Work to do: Reproduce verbatim the stretch of material from the line containing "The width and" through the line containing "click(x=201, y=127)", including both of those lines.

Data:
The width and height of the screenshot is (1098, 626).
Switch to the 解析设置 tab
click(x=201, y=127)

--

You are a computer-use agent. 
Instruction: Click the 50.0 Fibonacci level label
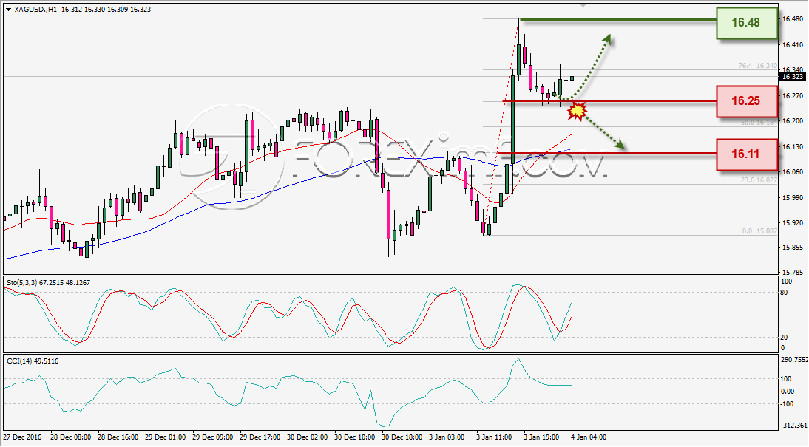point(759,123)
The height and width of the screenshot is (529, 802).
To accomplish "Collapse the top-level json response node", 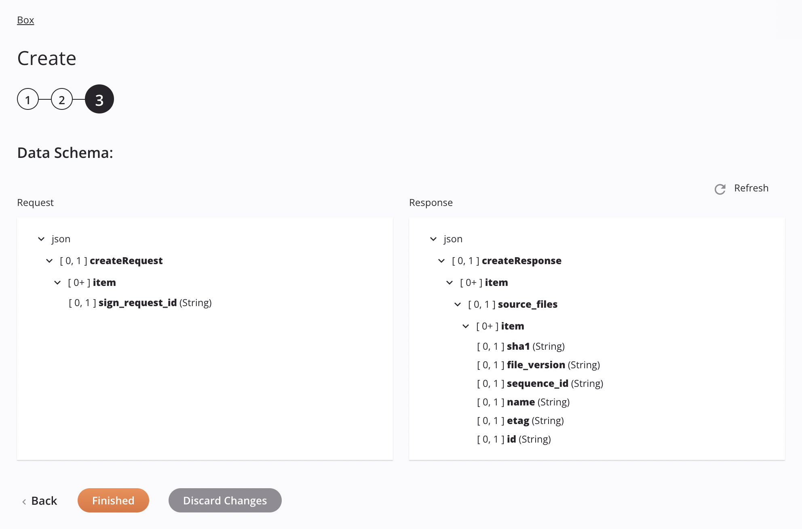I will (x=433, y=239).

Final result:
The width and height of the screenshot is (1098, 626).
Switch to the 解析设置 tab
click(x=201, y=127)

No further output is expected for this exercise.